Interview with Cédric Villani

On 21 May this year, CERN had the pleasure of welcoming the mathematician Cédric Villani as part of the series of lectures organised by the Groupement des Français du CERN. The CERN Bulletin took the opportunity to ask him a few questions.

 

Cédric Villani (left), at SM18, alongside Frédérick Bordry, head of CERN’s Technology Department, is the director of the Institut Henri Poincaré and professor at the Université Claude Bernard Lyon 1. He was awarded the Fields Medal in 2010 for his work on Landau damping and the Boltzmann equation.

CERN Bulletin: This is your first visit to CERN – how have you found it?

Cédric Villani: It has been instructive and moving, both because of the theoretical research that CERN makes possible and because of the technological feat that it represents – truly a technological work of art!
 

CERN Bulletin: You are currently working on Riemannian geometry problems. Is there any link between this work and the research carried out at CERN?

Cédric Villani: All the work that I’ve done in mathematical physics builds on classical physics problems – problems that do not require me to draw on quantum mechanics, relativistic mechanics, infinitesimal or infinite quantities. In this sense, my work is completely unrelated to CERN’s research. That said, a page in the history of physics is being written here now, and one can’t help being interested.
 

CERN Bulletin: CERN enjoys an undeniably cosmopolitan working environment. Do you think that this is an asset for scientific research?

Cédric Villani: European cooperation comes into its own when there is a large project to be realised for which it's really essential to pool our expertise, whether for CERN, ITER or ESA and so on. CERN is a very good example of what the countries of Europe can do when they join forces.
 

CERN Bulletin: The discovery of the Higgs boson is the successful culmination of many years of research. What are your thoughts on the subject?

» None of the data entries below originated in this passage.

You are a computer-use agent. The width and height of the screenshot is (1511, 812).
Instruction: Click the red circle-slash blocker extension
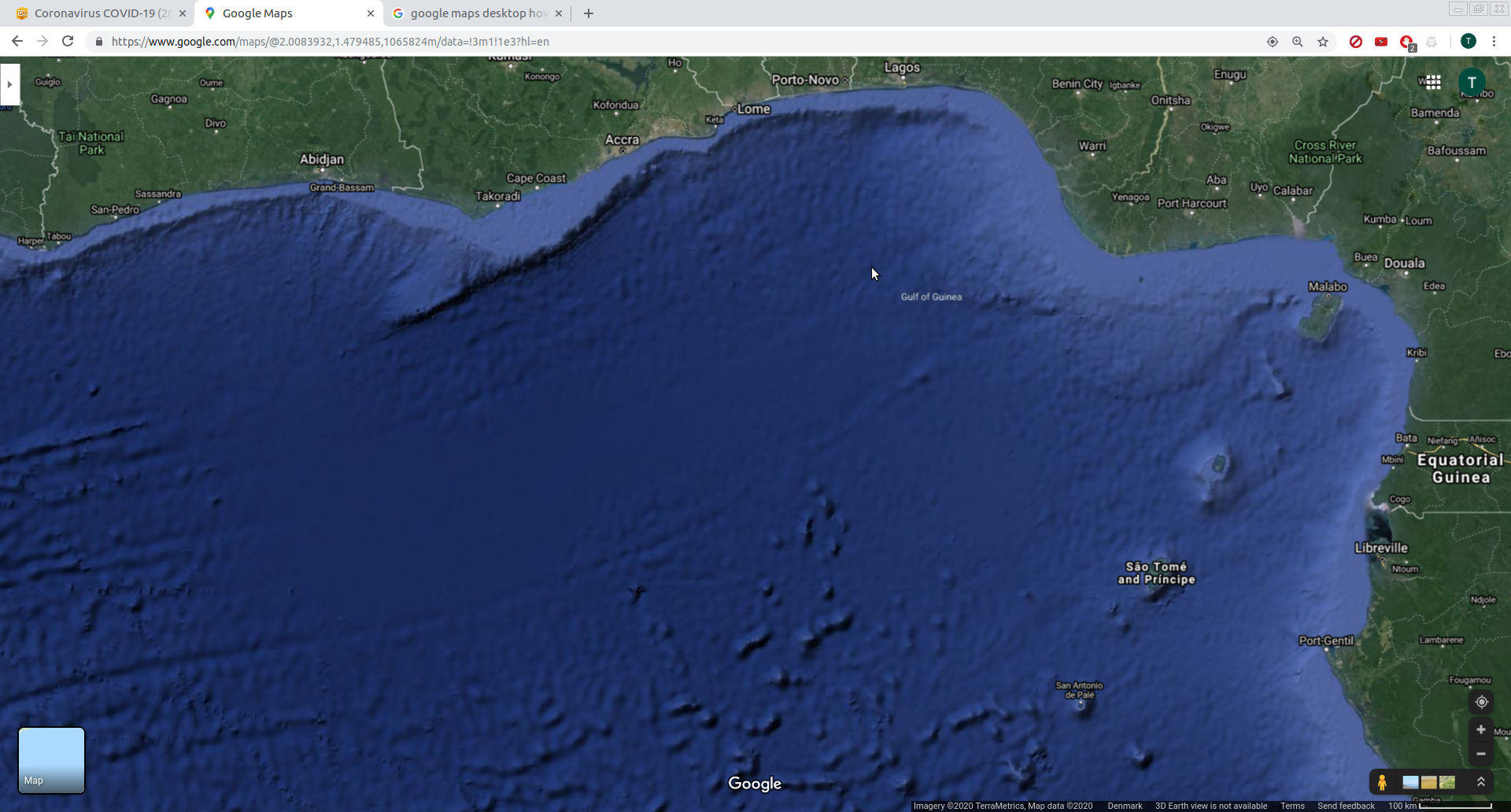point(1356,42)
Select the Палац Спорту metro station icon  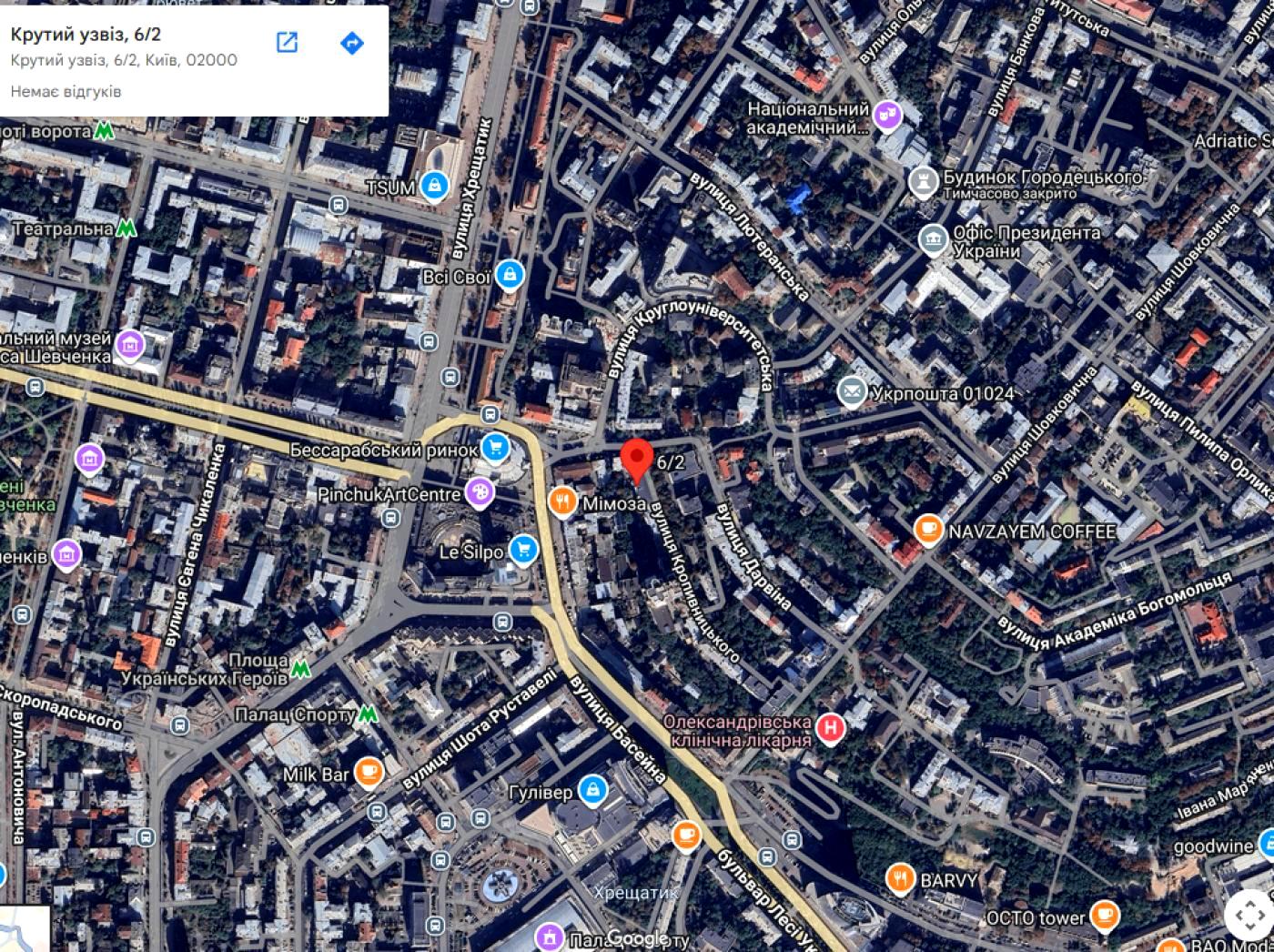pyautogui.click(x=368, y=714)
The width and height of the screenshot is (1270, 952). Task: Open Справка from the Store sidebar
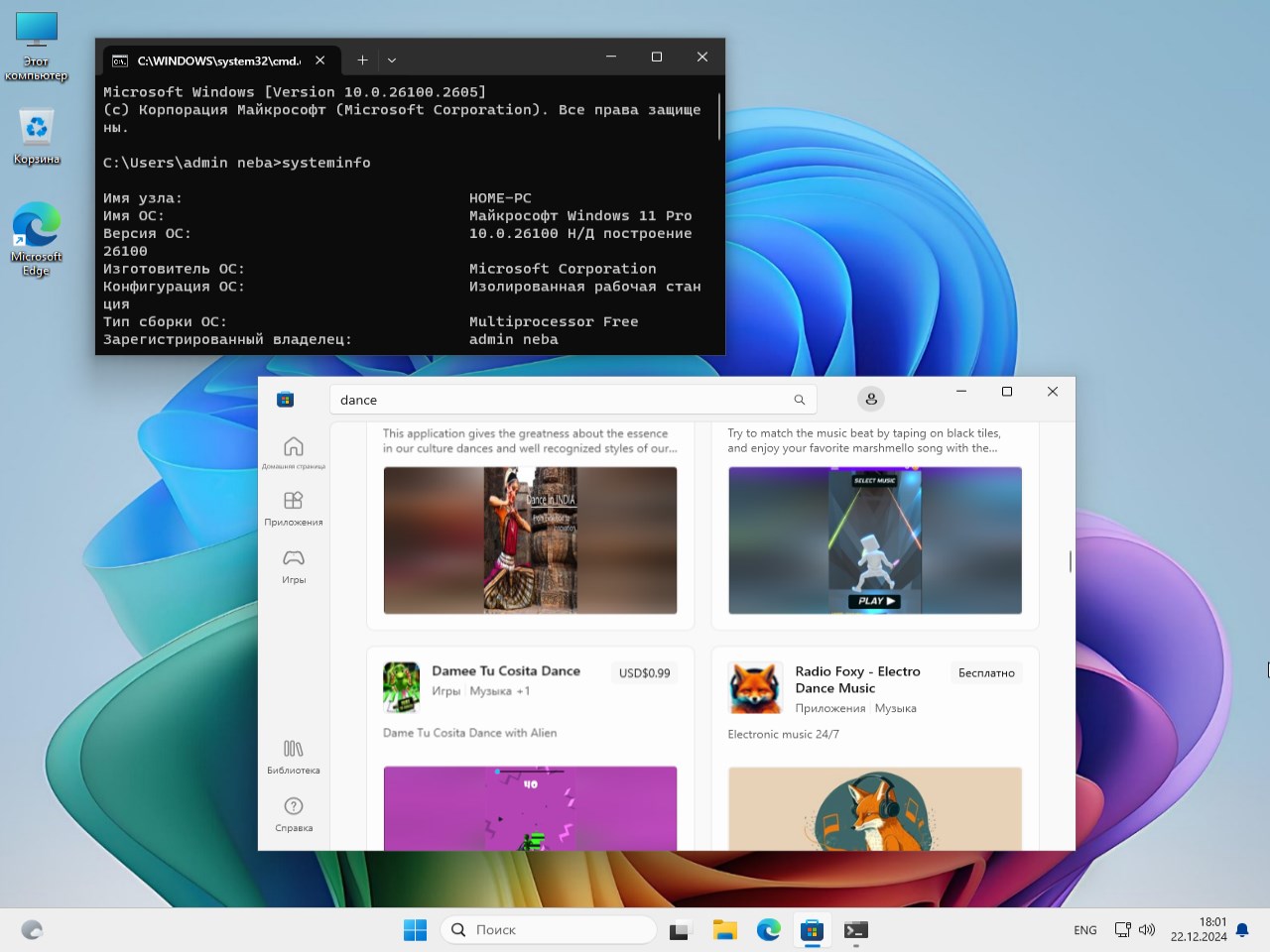tap(293, 813)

Cédric Villani: The discovery of the Higgs boson is an extraordinary accomplishment! The verification of this theory has required the deployment of considerable resources; it is pretty impressive, all of this technology built to serve the human mind. Putting it rather more grandiosely, we could say that it is a real triumph of the human mind over what we don’t understand. After the event, critics will say that it was a bit of a let-down in the end, as it is exactly what was expected. What are we going to do now?! I have confidence in my high energy colleagues to answer that question; they will find worthwhile projects to take on and fascinating theories to test.


CERN Bulletin: If you could uncover the answer to one of the mysteries of mathematical physics, which one would you choose?

Cédric Villani: Phase transition, without a doubt. What is its ultimate mathematical genesis? That’s an essential question. It’s not a yes or no question - we know that phase transitions occur - it's more a question of how. For mathematicians, the more important question is often “Why is such-and-such a phenomenon true?” rather than “Is this phenomenon true?”
 

CERN Bulletin: What would you be doing if you hadn't pursued mathematics?

Cédric Villani: As a child, my passion was palaeontology. It’s a very difficult discipline, involving a lot of painstaking work. Imagination, tenacity and rigour are the three qualities of both the palaeontologist and the mathematician. In mathematics, imagination is perhaps the most important; in palaeontology, it is undoubtedly tenacity.